==== INPUT RECORDS

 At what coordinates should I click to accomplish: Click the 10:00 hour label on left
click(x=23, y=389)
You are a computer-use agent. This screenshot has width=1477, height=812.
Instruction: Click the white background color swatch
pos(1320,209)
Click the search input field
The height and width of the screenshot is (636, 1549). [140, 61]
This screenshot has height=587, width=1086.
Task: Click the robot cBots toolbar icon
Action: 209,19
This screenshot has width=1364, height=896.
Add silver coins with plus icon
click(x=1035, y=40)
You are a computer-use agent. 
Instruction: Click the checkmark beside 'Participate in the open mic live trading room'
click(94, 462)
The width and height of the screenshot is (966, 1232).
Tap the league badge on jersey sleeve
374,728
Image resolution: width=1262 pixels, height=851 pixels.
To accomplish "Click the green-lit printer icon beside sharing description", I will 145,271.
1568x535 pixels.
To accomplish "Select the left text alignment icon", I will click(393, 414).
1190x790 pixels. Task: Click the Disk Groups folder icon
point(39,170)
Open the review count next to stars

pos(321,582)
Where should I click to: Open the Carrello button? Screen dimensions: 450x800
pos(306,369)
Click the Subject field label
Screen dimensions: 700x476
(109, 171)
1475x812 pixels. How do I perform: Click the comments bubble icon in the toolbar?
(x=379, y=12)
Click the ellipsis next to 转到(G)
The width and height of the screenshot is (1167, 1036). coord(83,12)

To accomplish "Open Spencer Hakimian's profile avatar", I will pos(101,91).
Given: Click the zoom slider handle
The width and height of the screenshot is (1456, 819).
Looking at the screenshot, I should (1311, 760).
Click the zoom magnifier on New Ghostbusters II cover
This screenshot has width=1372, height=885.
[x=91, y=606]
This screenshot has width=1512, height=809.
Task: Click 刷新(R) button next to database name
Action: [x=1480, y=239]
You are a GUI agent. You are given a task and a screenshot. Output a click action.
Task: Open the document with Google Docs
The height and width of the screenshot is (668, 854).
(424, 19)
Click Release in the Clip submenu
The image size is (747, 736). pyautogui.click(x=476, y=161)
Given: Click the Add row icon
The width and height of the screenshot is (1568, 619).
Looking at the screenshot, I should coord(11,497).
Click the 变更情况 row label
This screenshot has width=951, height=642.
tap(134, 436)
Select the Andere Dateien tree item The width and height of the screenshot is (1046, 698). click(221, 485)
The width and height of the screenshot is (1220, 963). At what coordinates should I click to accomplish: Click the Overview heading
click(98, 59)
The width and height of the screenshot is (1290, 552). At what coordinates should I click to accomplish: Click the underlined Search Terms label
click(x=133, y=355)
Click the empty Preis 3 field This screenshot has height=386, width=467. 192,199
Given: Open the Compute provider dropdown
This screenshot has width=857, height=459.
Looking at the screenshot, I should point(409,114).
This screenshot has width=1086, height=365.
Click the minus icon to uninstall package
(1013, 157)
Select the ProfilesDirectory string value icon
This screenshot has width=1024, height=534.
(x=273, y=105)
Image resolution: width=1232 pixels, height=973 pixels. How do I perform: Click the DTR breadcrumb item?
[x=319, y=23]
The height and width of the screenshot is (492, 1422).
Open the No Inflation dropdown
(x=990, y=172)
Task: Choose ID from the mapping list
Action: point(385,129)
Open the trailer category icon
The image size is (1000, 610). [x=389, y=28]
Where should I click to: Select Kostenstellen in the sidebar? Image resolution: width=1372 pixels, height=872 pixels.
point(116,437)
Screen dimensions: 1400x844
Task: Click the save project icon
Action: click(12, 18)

========

Give the lines of the records above as a numbered list, omitting any blank lines.

▶ [WRITTEN ANSWER]:
1.  At what coordinates should I click to accomplish: Click the 10:00 hour label on left
2. click(x=23, y=389)
3. You are a computer-use agent. This screenshot has width=1477, height=812.
4. Instruction: Click the white background color swatch
5. pos(1320,209)
6. Click the search input field
7. The height and width of the screenshot is (636, 1549). [140, 61]
8. This screenshot has height=587, width=1086.
9. Task: Click the robot cBots toolbar icon
10. Action: 209,19
11. This screenshot has width=1364, height=896.
12. Add silver coins with plus icon
13. click(x=1035, y=40)
14. You are a computer-use agent. 
15. Instruction: Click the checkmark beside 'Participate in the open mic live trading room'
16. click(94, 462)
17. The width and height of the screenshot is (966, 1232).
18. Tap the league badge on jersey sleeve
19. 374,728
20. Image resolution: width=1262 pixels, height=851 pixels.
21. To accomplish "Click the green-lit printer icon beside sharing description", I will 145,271.
22. 1568x535 pixels.
23. To accomplish "Select the left text alignment icon", I will click(393, 414).
24. 1190x790 pixels. Task: Click the Disk Groups folder icon
25. point(39,170)
26. Open the review count next to stars
27. pos(321,582)
28. Where should I click to: Open the Carrello button? Screen dimensions: 450x800
29. pos(306,369)
30. Click the Subject field label
31. Screen dimensions: 700x476
32. (109, 171)
33. 1475x812 pixels. How do I perform: Click the comments bubble icon in the toolbar?
34. (x=379, y=12)
35. Click the ellipsis next to 转到(G)
36. The width and height of the screenshot is (1167, 1036). coord(83,12)
37. To accomplish "Open Spencer Hakimian's profile avatar", I will pos(101,91).
38. Given: Click the zoom slider handle
39. The width and height of the screenshot is (1456, 819).
40. Looking at the screenshot, I should (1311, 760).
41. Click the zoom magnifier on New Ghostbusters II cover
42. This screenshot has width=1372, height=885.
43. [x=91, y=606]
44. This screenshot has width=1512, height=809.
45. Task: Click 刷新(R) button next to database name
46. Action: [x=1480, y=239]
47. You are a GUI agent. You are given a task and a screenshot. Output a click action.
48. Task: Open the document with Google Docs
49. The height and width of the screenshot is (668, 854).
50. (424, 19)
51. Click Release in the Clip submenu
52. The image size is (747, 736). pyautogui.click(x=476, y=161)
53. Given: Click the Add row icon
54. The width and height of the screenshot is (1568, 619).
55. Looking at the screenshot, I should coord(11,497).
56. Click the 变更情况 row label
57. This screenshot has width=951, height=642.
58. tap(134, 436)
59. Select the Andere Dateien tree item The width and height of the screenshot is (1046, 698). click(221, 485)
60. The width and height of the screenshot is (1220, 963). At what coordinates should I click to accomplish: Click the Overview heading
61. click(98, 59)
62. The width and height of the screenshot is (1290, 552). At what coordinates should I click to accomplish: Click the underlined Search Terms label
63. click(x=133, y=355)
64. Click the empty Preis 3 field This screenshot has height=386, width=467. 192,199
65. Given: Open the Compute provider dropdown
66. This screenshot has width=857, height=459.
67. Looking at the screenshot, I should point(409,114).
68. This screenshot has width=1086, height=365.
69. Click the minus icon to uninstall package
70. (1013, 157)
71. Select the ProfilesDirectory string value icon
72. This screenshot has width=1024, height=534.
73. (x=273, y=105)
74. Image resolution: width=1232 pixels, height=973 pixels. How do I perform: Click the DTR breadcrumb item?
75. [x=319, y=23]
76. The height and width of the screenshot is (492, 1422).
77. Open the No Inflation dropdown
78. (x=990, y=172)
79. Task: Choose ID from the mapping list
80. Action: point(385,129)
81. Open the trailer category icon
82. The image size is (1000, 610). [x=389, y=28]
83. Where should I click to: Select Kostenstellen in the sidebar? Image resolution: width=1372 pixels, height=872 pixels.
84. point(116,437)
85. Screen dimensions: 1400x844
86. Task: Click the save project icon
87. Action: click(12, 18)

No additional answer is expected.